Hunter shook his head in frustration. “It sounds good, Sheila. It truly does. And as much as I’d like to believe the explanation is that simple, something tells me there’s more to it, isn’t there?” Hunter hadn’t put it together yet, but his instincts told him to push. And he had nothing to lose by starting to trust them again. Their eyes locked, Hunter’s conviction enveloping her evasive gaze like a finely tuned polygraph machine. “There’s something you’re not telling me.”
Sheila diverted her eyes for a split second, a subtle admission she was holding out on him. Even judges are human. “Sheila?” No response.
“You have to trust me, Hunter.”
“As much as I’d like to—”
She cut him off, though. “Let’s just say we both have a serious interest in clearing our names now.”
“Clearing our names? You’re serious? I’m perfectly innocent, Sheila. I’ve got absolutely nothing to hide. How about you?” asked Hunter, whose question wasn’t entirely serious. Sheila’s having blood on her hands was a virtual impossibility. Yet she was still concealing a valuable fact.
“Very clever,” she replied. “I won’t even dignify that question with a response.”
“Then what? What else have you so conveniently omitted?” He couldn’t help but feel the same way he had just days earlier when she first broke the news about her former fling with Mancini.
“It’s not important right now. I just need to know what the detective said to you, word for word. Did my name come up?”
“It didn’t,” he replied, growing increasingly frustrated with her caginess. “But just tell me what’s going on,” he demanded.
“All right,” she agreed, getting to her feet and beginning to pace in front of the window. “You remember how I suspected that Russo knew about us,” she started nervously. “How I sensed he was up to something? His throwing in subtle references to us in the presence of the other judges: the sanctity of the position, the public’s perception of the judiciary, which included how and with whom we passed the time when we were off the bench—that sort of thing.”
“Right,” he replied, wondering where she was going with all this.

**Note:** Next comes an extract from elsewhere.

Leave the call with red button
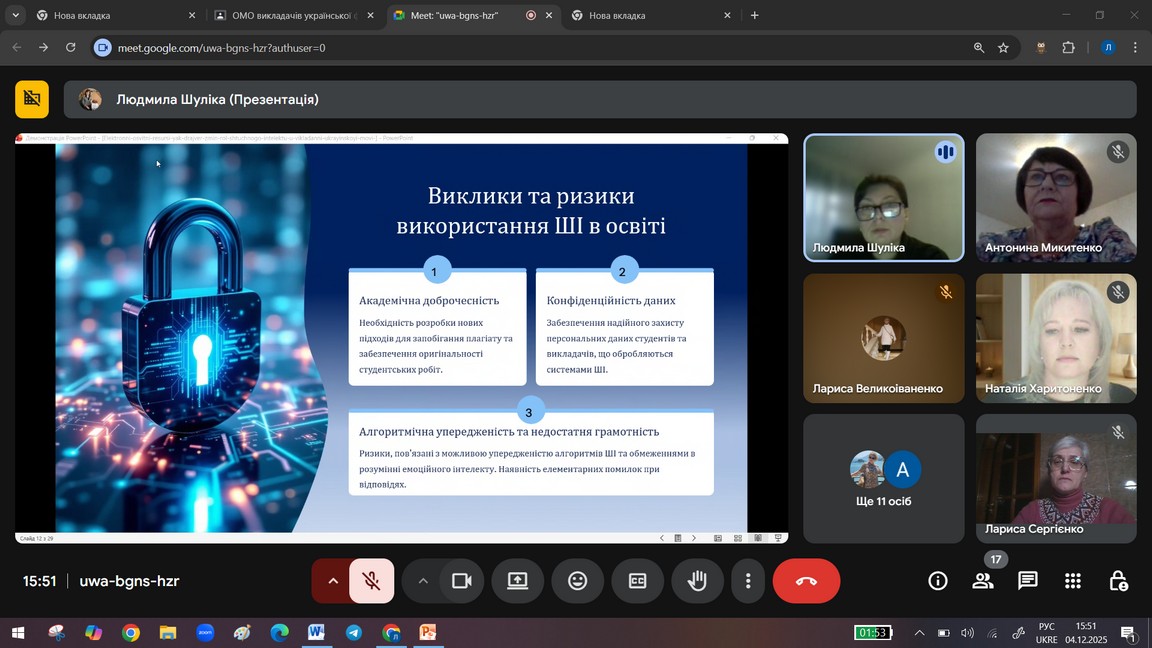Image resolution: width=1152 pixels, height=648 pixels. (806, 581)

“Spearheading an ethics inquiry, secretly orchestrating my demise, only to bolster his chances of achieving that coveted slot with the state Supremes.”
“Okay.”
“And at the time, you accused me of being paranoid delusional.”
“I still don’t understand how he could’ve known about us.” Then again, it would explain the Mediacast debacle.

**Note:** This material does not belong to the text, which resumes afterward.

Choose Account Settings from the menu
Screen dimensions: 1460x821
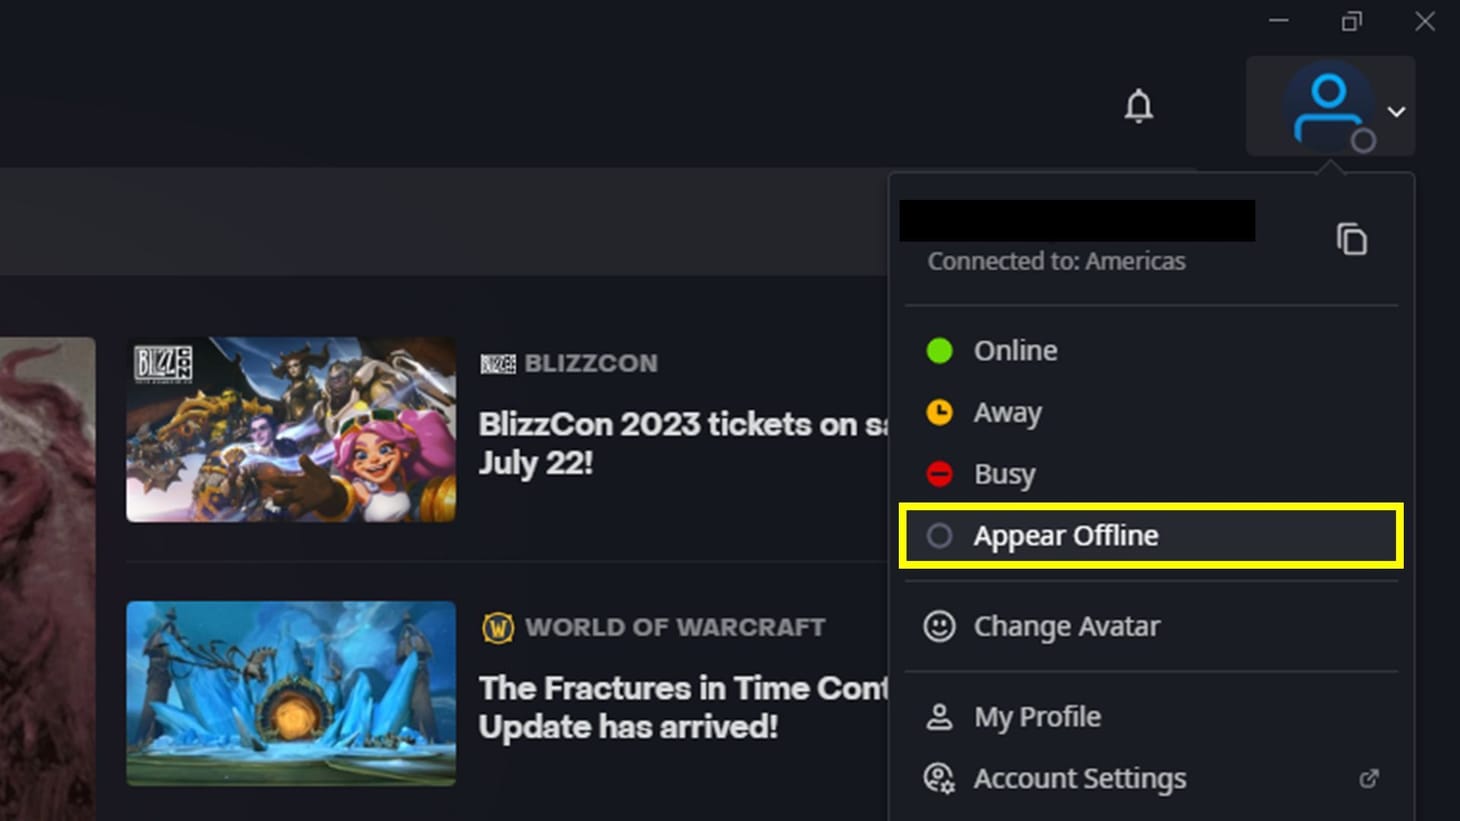(1079, 778)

“I wondered the same thing myself. I tried to block it out, secretly hoping he would eventually let it go or that maybe I was just being delusional. And if things eventually came to a head, I was pretty sure I’d find out then how he knew about us.”
“I’m still not sure I understand,” replied Hunter. “Why does any of this really matter now? Russo’s scheming days are officially over, in case you haven’t heard.”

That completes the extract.